Been in the justice sector in various front line roles for 9 years now. Take my hat off to those that do far longer but for me, it feels like it’s reached a natural conclusion. Jobs like this have a shelf life I feel - you can only take so much of seeing and hearing distressing things before you just want some peace!
Roles have always been very intense e.g. prison officer on small high needs specialist units and solely responsible for an offender caseload in the community in another so all of their life problems are yours to work with them on.
Problem is, I can’t decide what job I’d do next (I have ADHD so sadly my brain doesn’t just decide a job. I struggle to think of anything out of the ether and I don’t think it’s financially possible to lose a whole person’s wage for me to go off and study full time).

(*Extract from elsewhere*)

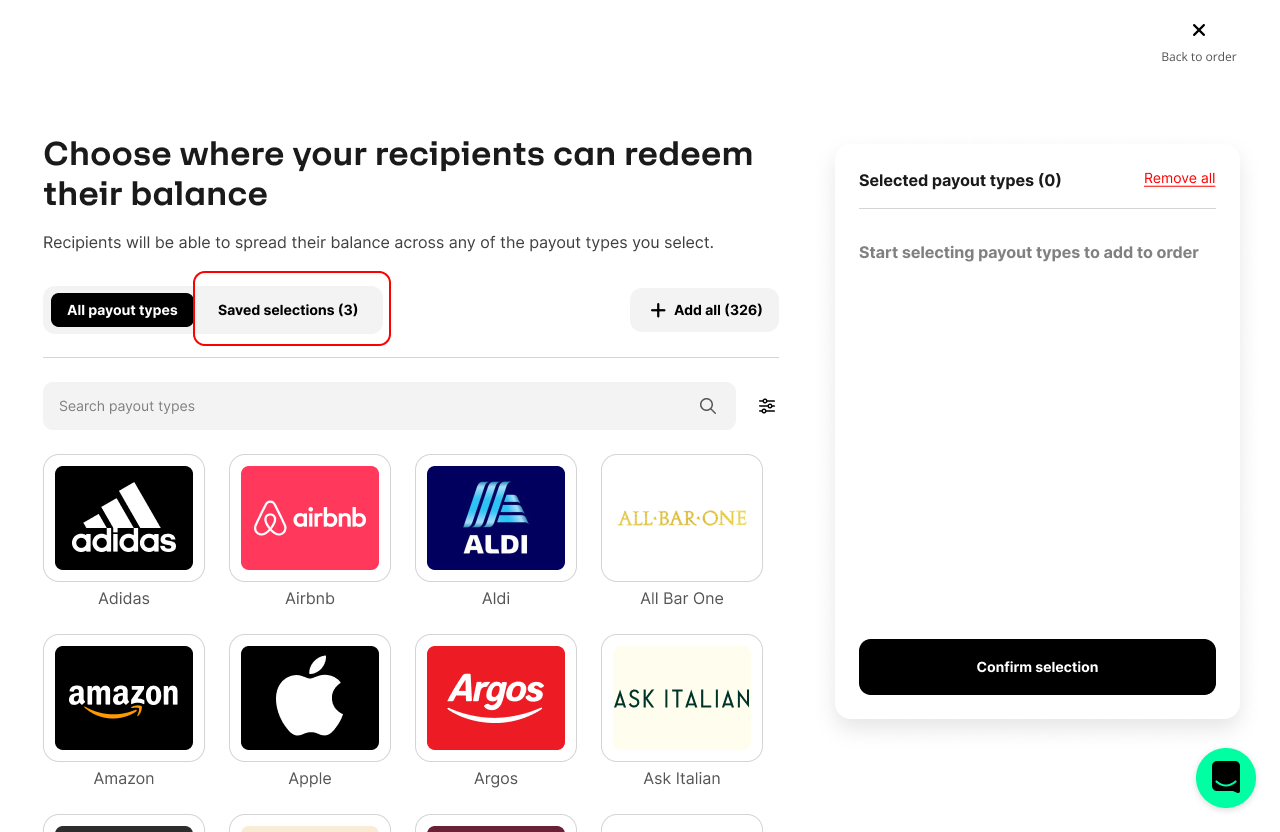Click the Confirm selection button
1280x832 pixels.
[1037, 667]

I’d need to see a job to pique my interest or have an experience of it.
Said ADHD also means I can talk myself out of nearly anything - if there’s one negative element of the role / recruitment process, I’ll immediately fixate on that in a panic.
DH says I should just do a little admin job with no stress and limited person interaction and whilst I don’t want such responsibilities or distressing information anymore, I’d also really struggle to just sit in a ‘boring’ job.
The more I stress about it (and the more DH pressures me to look for a new job), the blanker my mind becomes.
Any job ideas out there for someone who’s being a bit useless?! I feel like I’m destined for a miserable work life with no career and frustrated at myself for being unable to just sort it out and go for something!